In general, PUs presented three main degradation steps: i) below 200 °C attributed to the unreacted isocyanates, the labile moieties of LBP and PC oligomers, (ii) between 200 and 300 °C assigned to the thermal degradation of urethane moieties, and iii) above 400 °C related to the thermal decomposition of the ether linkages of the polyol segments (Figure 6a) [44,45,46]. From the results shown in Figure 6b, it can also be observed that increasing the NCO/OH ratio results in the reduction of the rate of mass loss. The maximum degradation rate of first mass loss of PU 1.1 occurs at around 160 °C, while that of PU 1.3 at 190 °C. This is due to the higher crosslinking of the PU adhesive, which contains fewer thermally labile free polyols (LBP and PC oligomers). In turn, the maximum rate of degradation of the first mass loss of CPA takes place at 278 °C. The difference between the thermal degradation of bio-based adhesives and CPA is due to the more thermally labile LBP and PC oligomers compared to the petroleum-derived polyols used in the production of CPA. Finally, probably due to the aromatic nature of LBP, the PU adhesive (e.g., PU 1.3) showed a higher temperature of network degradation leading to char formation (495 vs. 488 °C) when compared to CPA.

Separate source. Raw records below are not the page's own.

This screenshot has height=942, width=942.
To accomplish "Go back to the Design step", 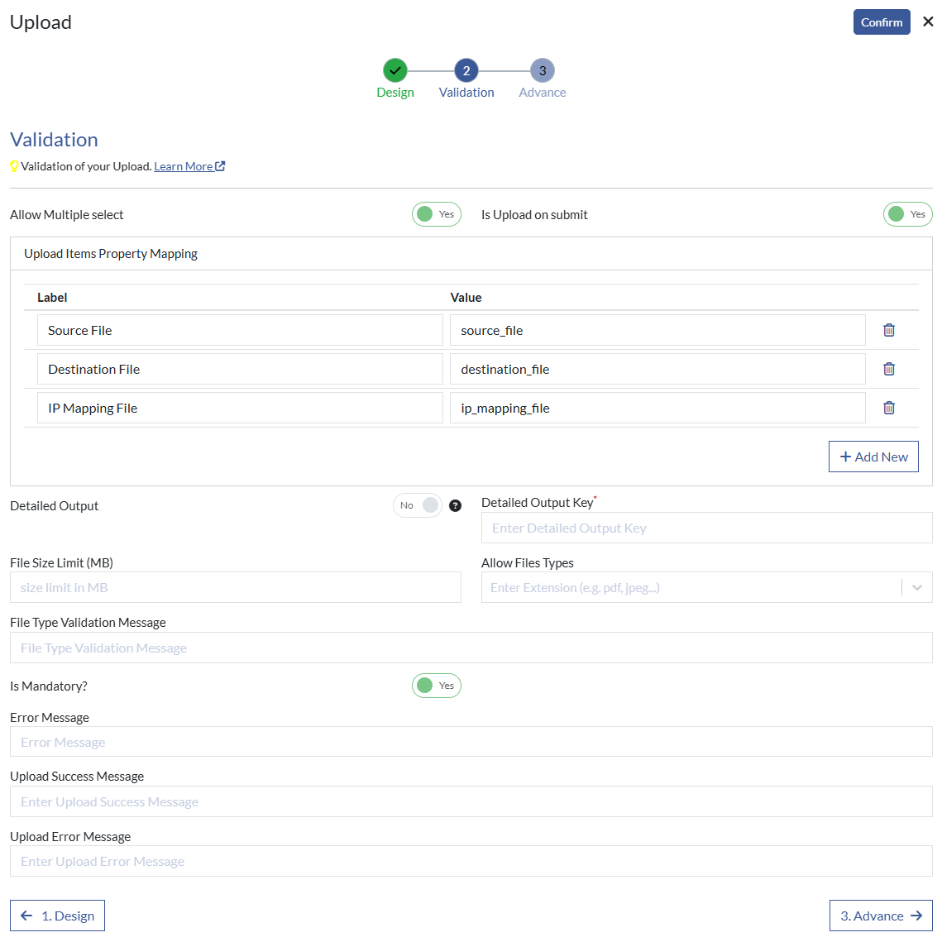I will click(57, 915).
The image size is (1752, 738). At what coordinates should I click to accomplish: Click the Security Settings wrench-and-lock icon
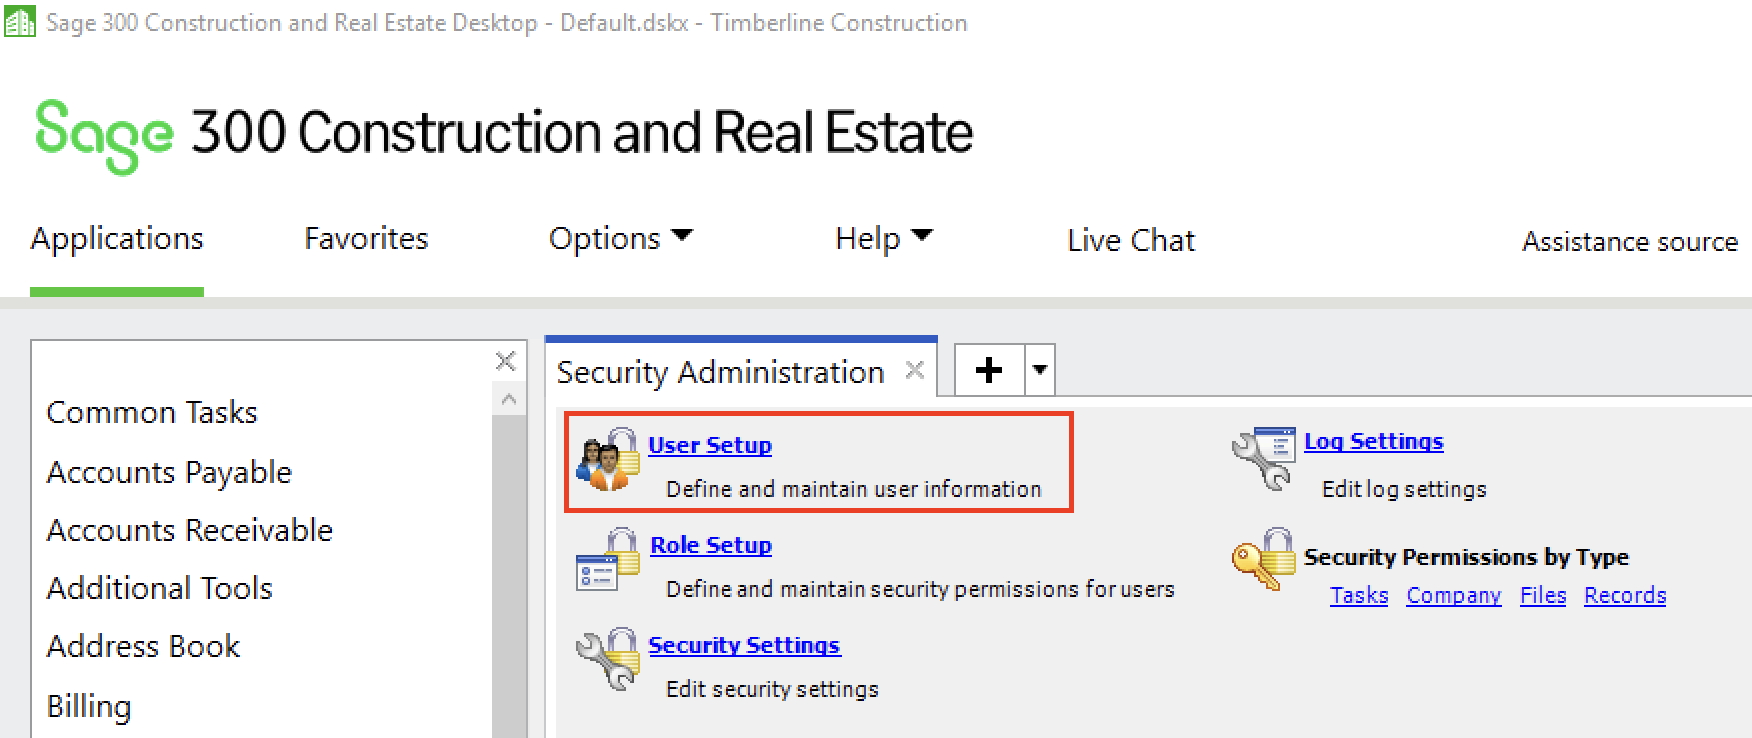[x=608, y=659]
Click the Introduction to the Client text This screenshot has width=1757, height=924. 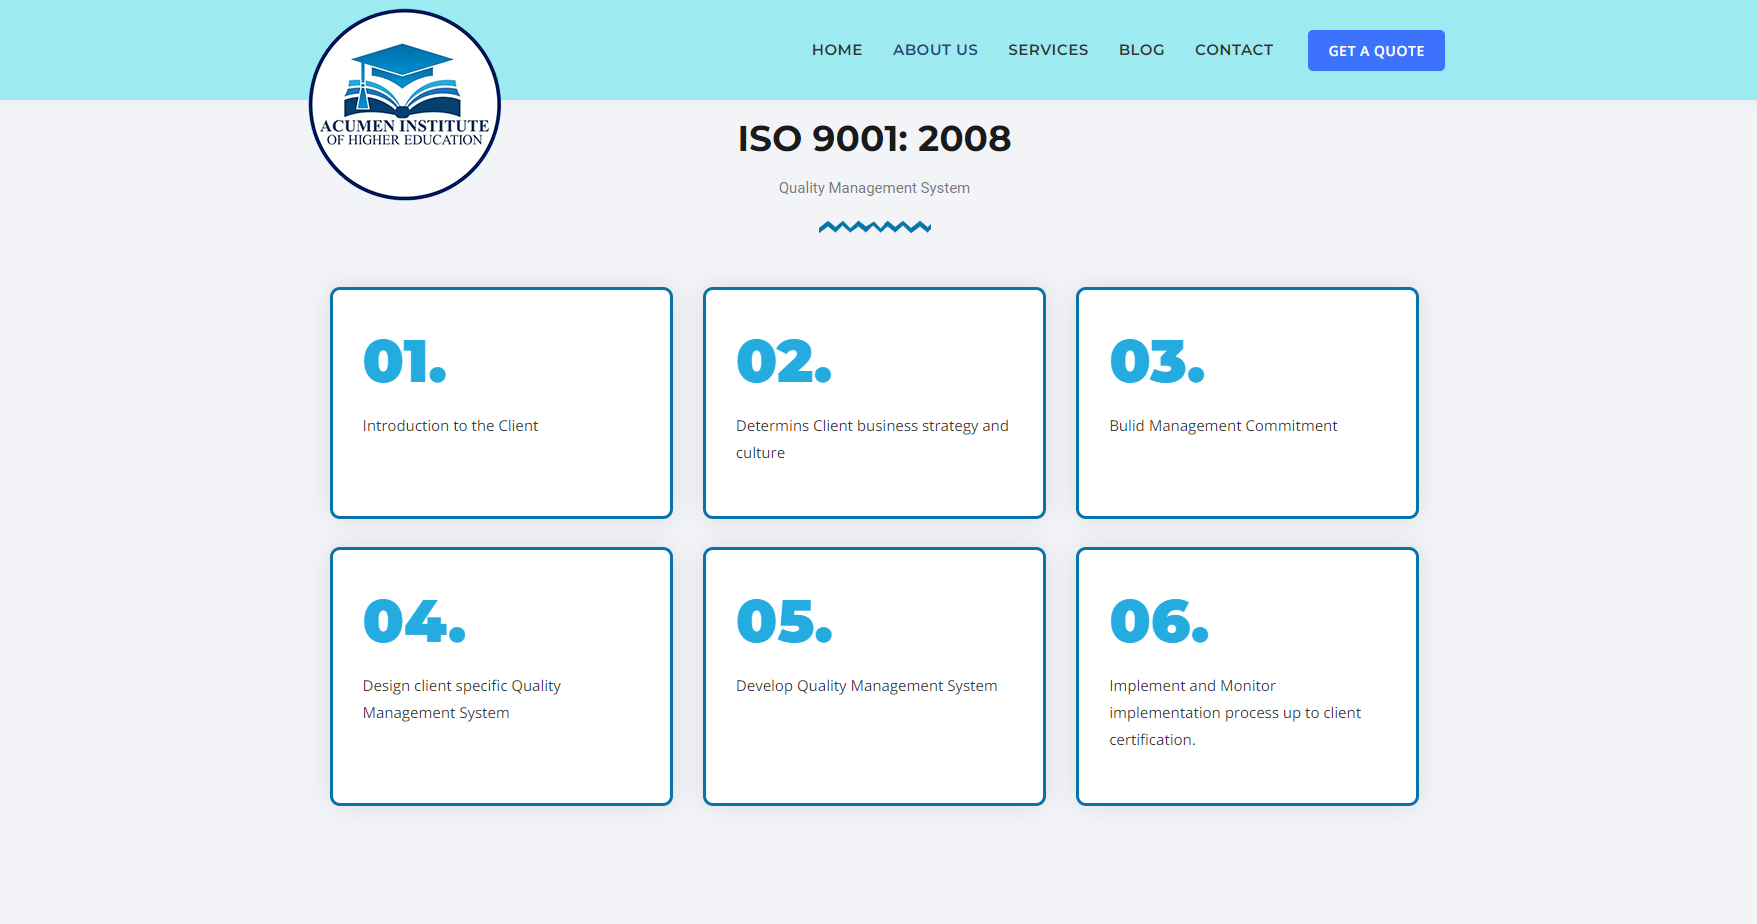(450, 426)
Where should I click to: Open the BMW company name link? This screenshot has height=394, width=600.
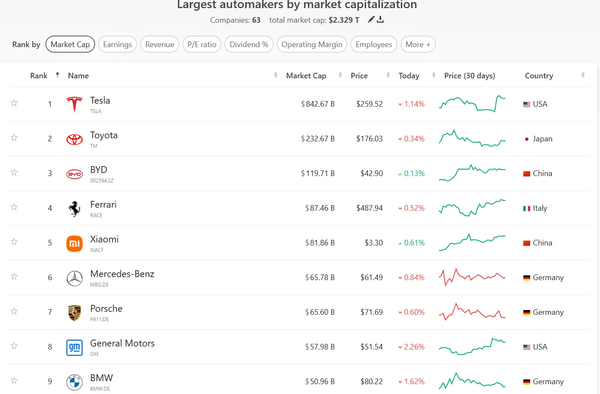pyautogui.click(x=101, y=378)
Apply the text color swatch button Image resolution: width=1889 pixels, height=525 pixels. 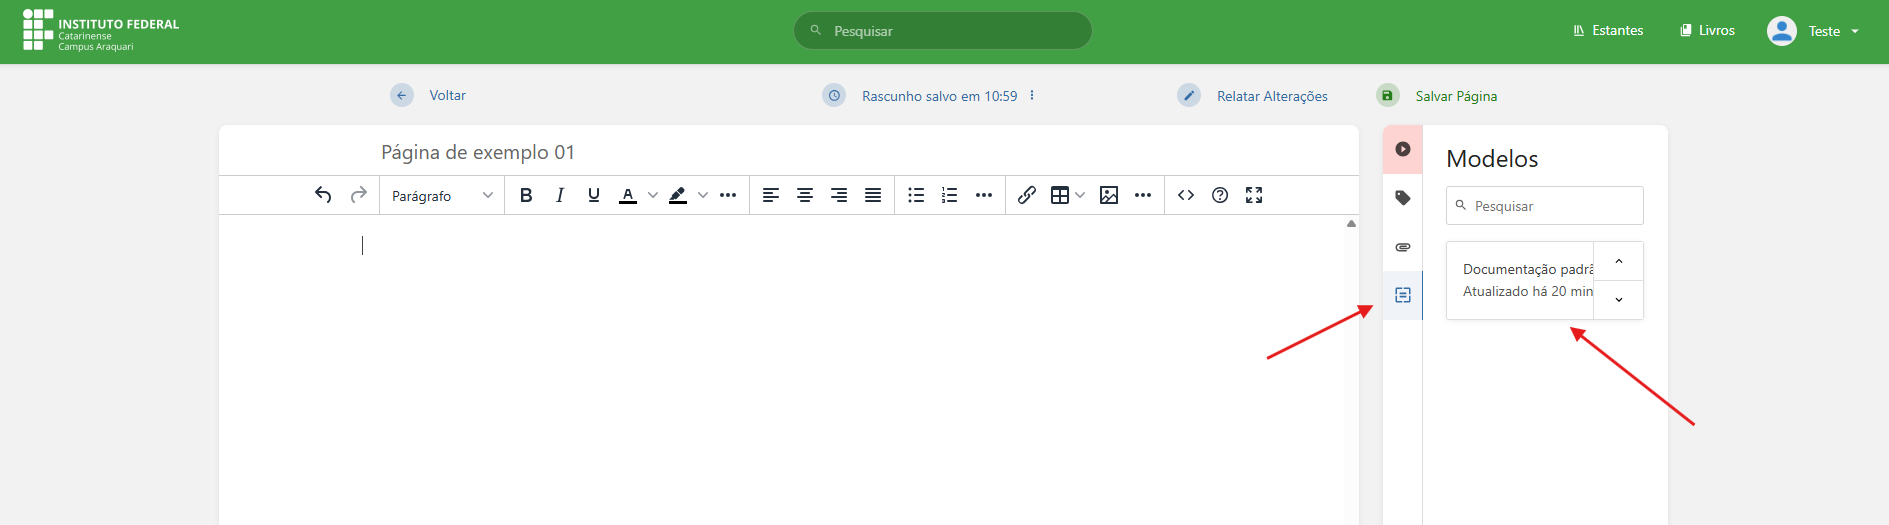[x=628, y=195]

With regard to the results obtained for the chemical resistance tests depicted in Figure 7, generally the lignin-based adhesives showed good chemical resistance to cold water treatment, especially the formulation with NCO/OH ratio = 1.3. However, its adhesion performance was substantially reduced in the hot water assay and during ageing under acidic and alkali conditions. This loss in the adhesion strength under alkaline conditions was especially noticeable for the PU 1.1 formulation. Most of other studies reported in the literature revealed the same behavior when acid and alkali conditions were used as they lead to the extensive hydrolysis of the urethane and ether/ester bonds, depending on the type of polyol used [31,36,39,47]. Noteworthy that when the crude LBP reacted with pMDI at NCO/OH ratio of 1.3 revealed a greater chemical resistance than CPA. This finding can be attributed to the alkali and acid resistance of modified kraft lignin, which makes the respective PU adhesive more resistant to chemical ageing.

4. Conclusions

In this study, lignin-based adhesives for wood bonding were synthesized using pMDI and crude LBP obtained from oxyalkylation of KL with PC and compared with a commercial PU adhesive (CPA). The effect of different NCO/OH ratios (1.1 to 2.2) on the adhesion properties of PU adhesives was evaluated and related with gelation time, general structure, thermal behavior, wood bonding strength and chemical resistance. All LBP-based adhesive formulations showed lower a NCO/OH ratio than CPA as revealed from FTIR analysis. Among the lignin-based adhesives examined, the formulation with an NCO/OH ratio of 1.3 (PU 1.3) had one of the longest gelation times (3 min). The value of T_g (40 °C) and lap shear strength (3.1 MPa) are close to the values of CPA, and the chemical resistance proved to be superior to that of CPA by around 10% higher for acid and cold-water conditions. In turn, even though the PU 1.3 adhesive showed shorter gelation time and lower thermal stability than CPA, it presented a slower degradation rate due to the aromatic nature of crude LBP. Furthermore, using LBP, it was possible to produce an adhesive using less isocyanate than that found in the commercial PU adhesive, which brings technical and environmental advantages. This study clearly demonstrates that lignin-derived PU adhesives can be used as an alternative to commercial adhesives using petroleum-derived polyols.